Welcome to my cozy little corner of the world. I am writing to you from the tiny kitchen of my temporary one-room apartment. The air outside is getting crisper, the leaves are swirling across the sidewalk & the evening sunlight has that magical cold golden tinge that turns every moment cinematic. Autumn is by far my favorite season. It's the one time of the year I truly feel at home within myself. I can't exactly put into words why that is, but it probably has to do with a strong sense of renewal. Summer always feels like a blink, a blur, a mountain of fast-paced memories. Its counterpart - winter - feels like a long, dark, serene slumber. Spring & autumn - the transitional seasons - give me a very visceral, tangible feeling of change.
It seems like all I've been doing is change lately. The pace of my metamorphosis has become so rapid that I had no choice but to fully surrender myself to the tides. As I sit here reflecting on it, the timeline becomes clearer. I am able to identify exactly what has changed, how far I have come. When you're in the middle of it, you can only see the next gap to fill, the next problem to solve. It is a productive state, but it can quickly become exhausting. I understand the arrival of autumn as an invitation to take inventory.
I have started inviting the world back in. It was a massive step for me & I have to be honest, I immediately lost my footing. I used to enter a room and would immediately get swept up in everyone's emotions but my own. I had zero protection mechanisms or ways to conserve my energy. I would just dissolve like an effervescent tablet. What a lovely word - effervescent. A more romantic sounding version of fizzy. I just looked up its meaning and it relates to both liquids and people. And that is why I journal - to have these Aha-moments about myself.

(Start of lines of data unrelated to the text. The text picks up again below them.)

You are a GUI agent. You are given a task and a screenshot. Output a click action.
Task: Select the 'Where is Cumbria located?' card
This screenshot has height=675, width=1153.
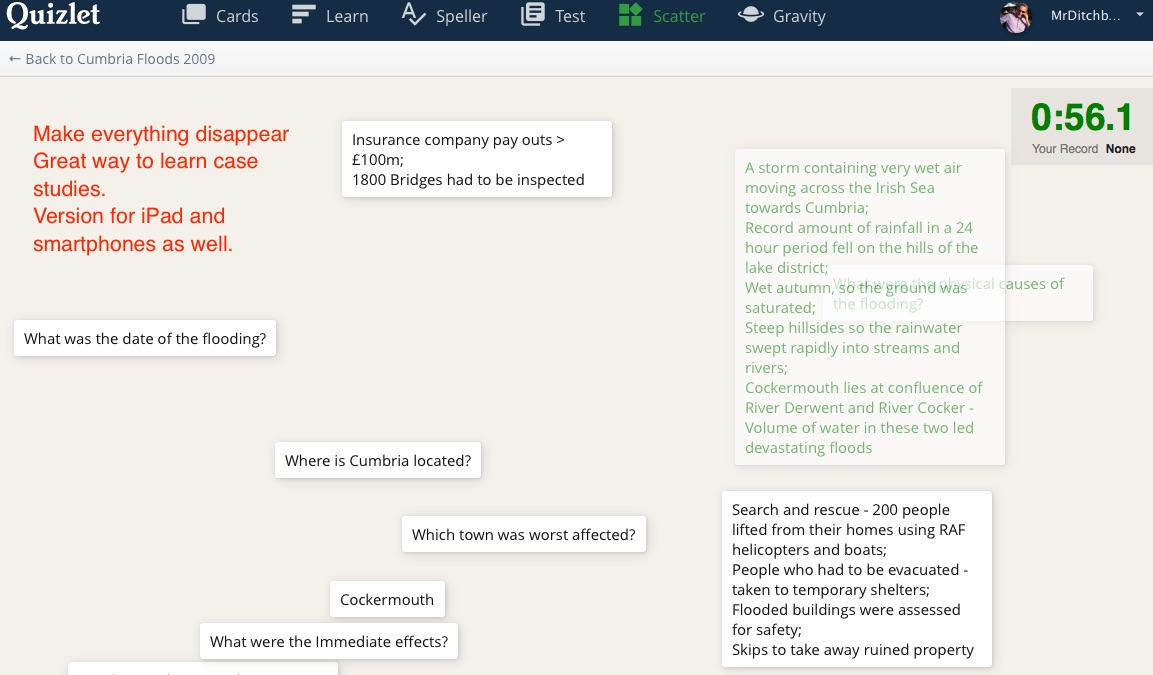pos(377,460)
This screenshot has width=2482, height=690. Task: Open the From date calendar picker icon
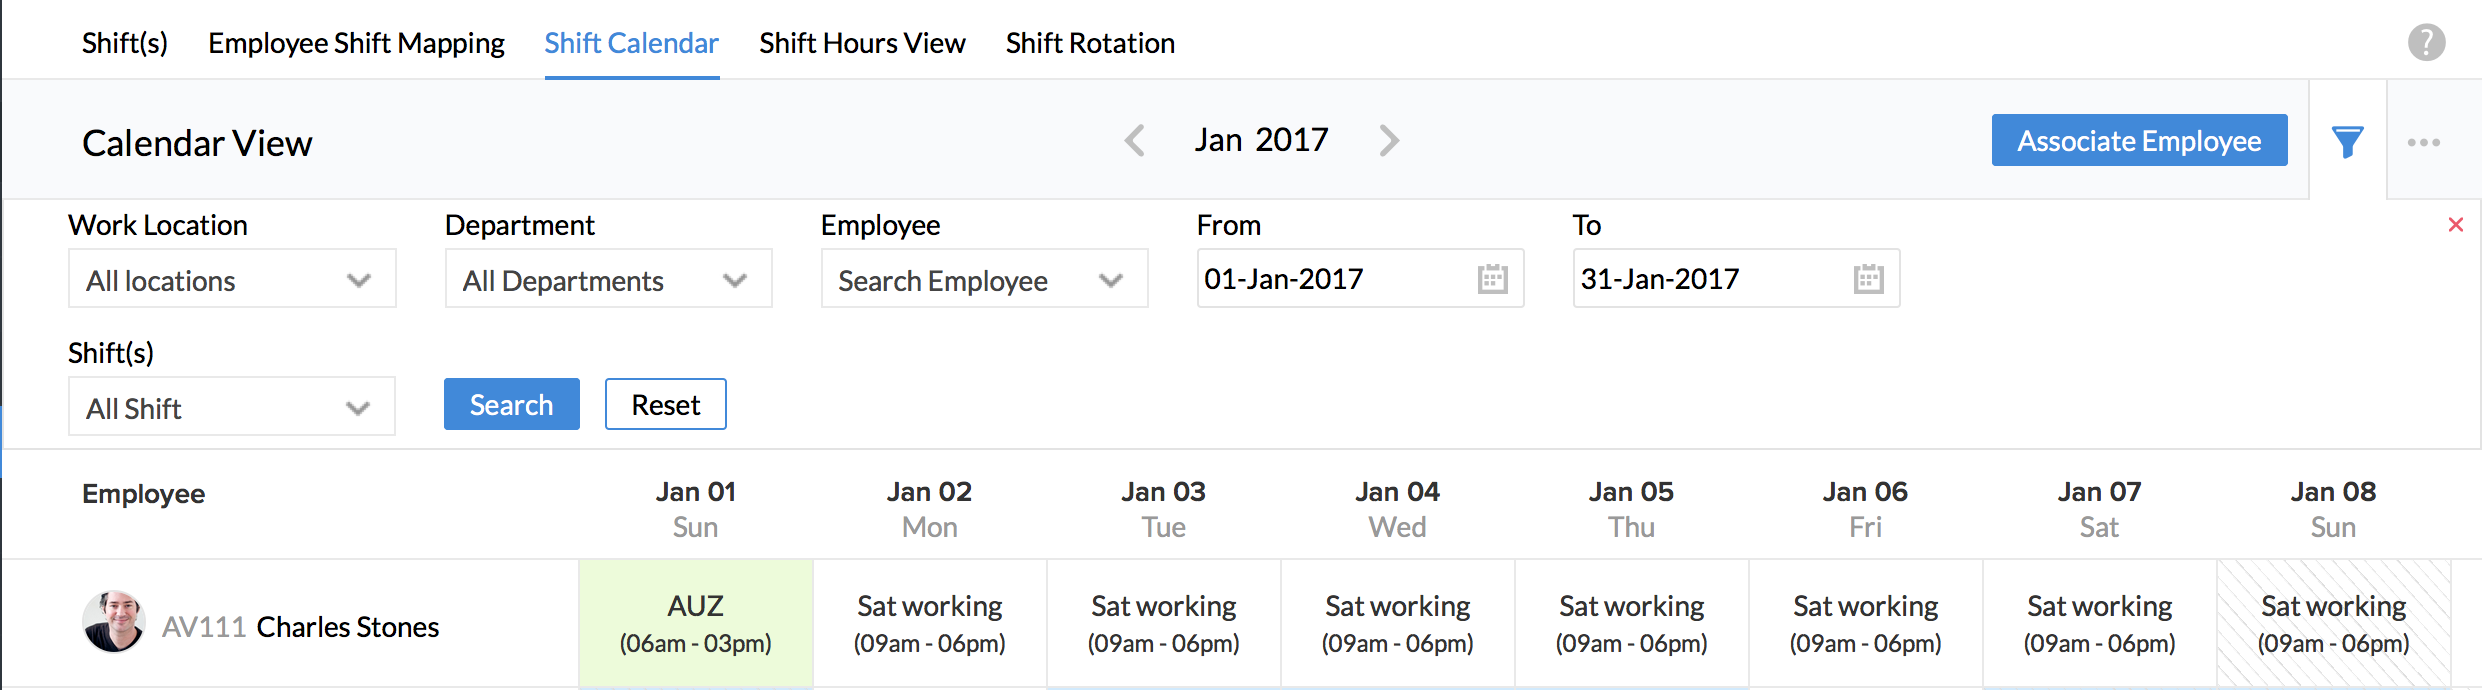pyautogui.click(x=1492, y=279)
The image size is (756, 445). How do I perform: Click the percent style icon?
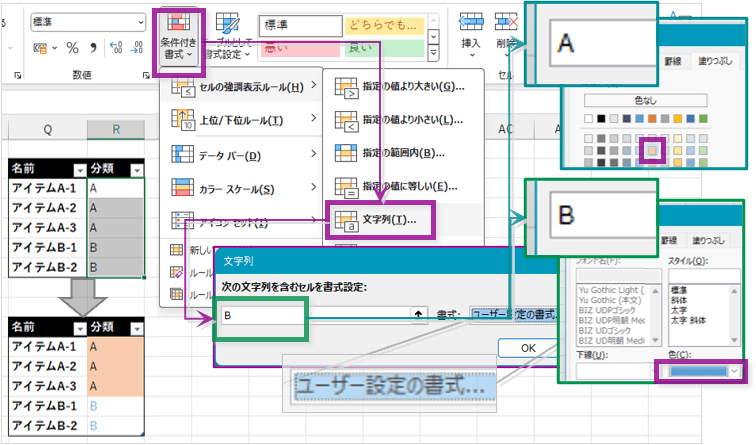point(72,47)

What I will from now on refer to as my effervescence is a gift & a curse. It allows me to explore an endless galaxy of emotion in my life and in my art. It makes sunshine feel like liquid gold on my skin & rain as if god herself is crying tears of relief. It turns the most mundane moments into spectacles. My childlike eyes light up with joy at the sight of a butterfly, the scent of pine needles or the taste of lemon zest.
My effervescence also makes me highly susceptible to addiction. Either as a means to fuel my vivid imagination or to dull my senses so I can endure the overwhelm that goes along with being inside my head 24/7. Resting is difficult for me. Most evenings don't feel like a gentle slowing down, but more like trying to pull the emergency break on a freight train.
I am touching on many things at once in this journal entry. Ultimately, what I want to do with this blog is find a way to communicate with the world that decelerates. Ideally, this is a place you can come to to breathe. Because that is what I am getting from writing these words right now - a bit of breathing space.
A million things are vying for our attention everyday. I find it hard to filter, to select what I truly want to engage with. Ever since I started sharing my music again, I've had this gnawing feeling that I am just adding to the noise. Autumn is the season to put it all on mute. To re-center. To be deliberate. To be intentional. When I consume noise, I become noise, & my effervescence turns into an amplifier for creations that have no substance.
When I turn my curiosity inward, that's where the worthwhile pursuits lie.